But what you can also expect to experience at these games is booing, an obnoxious arena, disrespectful signs, distasteful comments and a tense environment that takes away from true school spirit and enjoyment of the game.

It’s normal to have a rival school when attending college, but when does a rivalry get to be too much? 

Is it too much when harm and vandalism are done to a university by a fan of the rival team? 

Is it too much when brawls break out on the field between players and coaches leading to suspensions and fines? 

Is it too much when an entire club at Utah Tech dedicates its time and money to putting SUU down while making fun of its mascot, students and university? 

Since the beginning of time, colleges have had rivals. Not only do we have big rivalries like Auburn vs. Alabama, Navy vs. Army and Utah Tech vs. Southern Utah, but we have countless others all across the United States.

Rivalries aren’t all bad and can create camaraderie among students in a healthy, competitive environment. But our rivalry with SUU has gone too far, especially when it comes to sports.

▶ [INFORMATION SUPPLIED]
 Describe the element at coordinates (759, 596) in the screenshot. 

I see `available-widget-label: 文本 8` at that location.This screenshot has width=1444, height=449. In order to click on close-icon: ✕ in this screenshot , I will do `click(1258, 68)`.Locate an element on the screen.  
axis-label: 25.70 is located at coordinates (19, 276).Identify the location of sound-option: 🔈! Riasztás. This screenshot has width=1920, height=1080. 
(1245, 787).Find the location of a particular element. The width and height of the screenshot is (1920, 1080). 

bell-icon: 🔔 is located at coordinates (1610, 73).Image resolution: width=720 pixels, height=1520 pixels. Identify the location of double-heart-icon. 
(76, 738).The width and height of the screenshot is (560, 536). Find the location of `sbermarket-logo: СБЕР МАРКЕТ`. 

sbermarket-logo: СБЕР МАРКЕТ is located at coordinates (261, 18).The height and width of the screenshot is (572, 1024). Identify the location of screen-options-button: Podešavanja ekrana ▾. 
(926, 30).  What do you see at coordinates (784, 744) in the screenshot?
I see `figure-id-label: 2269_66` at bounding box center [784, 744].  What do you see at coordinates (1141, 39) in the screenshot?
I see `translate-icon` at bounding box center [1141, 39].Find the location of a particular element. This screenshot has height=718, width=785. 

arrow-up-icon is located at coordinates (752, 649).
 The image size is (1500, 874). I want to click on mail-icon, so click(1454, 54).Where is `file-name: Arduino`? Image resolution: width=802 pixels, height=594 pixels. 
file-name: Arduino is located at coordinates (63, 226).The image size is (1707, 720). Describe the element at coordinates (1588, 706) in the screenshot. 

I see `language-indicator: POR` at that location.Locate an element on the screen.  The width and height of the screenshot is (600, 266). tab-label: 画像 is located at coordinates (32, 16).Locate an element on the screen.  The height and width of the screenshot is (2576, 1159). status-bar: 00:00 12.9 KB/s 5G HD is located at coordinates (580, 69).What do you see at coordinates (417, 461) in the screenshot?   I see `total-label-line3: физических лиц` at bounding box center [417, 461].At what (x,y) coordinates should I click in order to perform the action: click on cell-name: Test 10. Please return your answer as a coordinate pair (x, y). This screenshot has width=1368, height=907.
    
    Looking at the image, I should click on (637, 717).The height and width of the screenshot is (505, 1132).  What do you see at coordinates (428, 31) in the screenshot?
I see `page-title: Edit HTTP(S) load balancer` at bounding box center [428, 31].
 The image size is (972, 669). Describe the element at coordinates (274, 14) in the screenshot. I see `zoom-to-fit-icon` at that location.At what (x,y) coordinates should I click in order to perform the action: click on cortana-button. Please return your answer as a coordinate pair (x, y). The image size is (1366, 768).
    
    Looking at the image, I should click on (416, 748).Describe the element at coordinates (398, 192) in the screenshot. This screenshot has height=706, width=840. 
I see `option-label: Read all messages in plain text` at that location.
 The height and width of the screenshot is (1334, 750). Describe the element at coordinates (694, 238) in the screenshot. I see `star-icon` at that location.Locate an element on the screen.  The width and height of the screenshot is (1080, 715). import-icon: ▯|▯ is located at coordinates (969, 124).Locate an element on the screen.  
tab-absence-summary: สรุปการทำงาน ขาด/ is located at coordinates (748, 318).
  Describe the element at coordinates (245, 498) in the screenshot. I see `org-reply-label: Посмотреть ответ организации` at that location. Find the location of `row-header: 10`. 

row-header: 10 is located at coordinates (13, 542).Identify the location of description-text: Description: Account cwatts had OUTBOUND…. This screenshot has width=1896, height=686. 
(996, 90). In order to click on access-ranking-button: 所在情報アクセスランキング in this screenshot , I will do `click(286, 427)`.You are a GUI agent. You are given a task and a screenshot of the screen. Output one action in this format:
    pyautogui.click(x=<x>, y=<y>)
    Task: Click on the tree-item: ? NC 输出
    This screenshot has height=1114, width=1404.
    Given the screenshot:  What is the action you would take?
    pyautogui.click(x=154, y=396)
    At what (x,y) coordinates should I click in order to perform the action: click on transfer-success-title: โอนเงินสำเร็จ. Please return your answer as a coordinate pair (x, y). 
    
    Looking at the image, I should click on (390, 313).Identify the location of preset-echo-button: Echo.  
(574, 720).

▶ [TASK TO CARRY OUT]
Translate this sentence from the piece on college rivalries into Spanish: "It’s normal to have a rival school when attending college, but when does a rivalry get to be too much?"

▶ [SOLUTION TO THIS TASK]
Es normal tener una escuela rival cuando se estudia en la universidad, pero ¿cuándo una rivalidad llega a ser demasiado?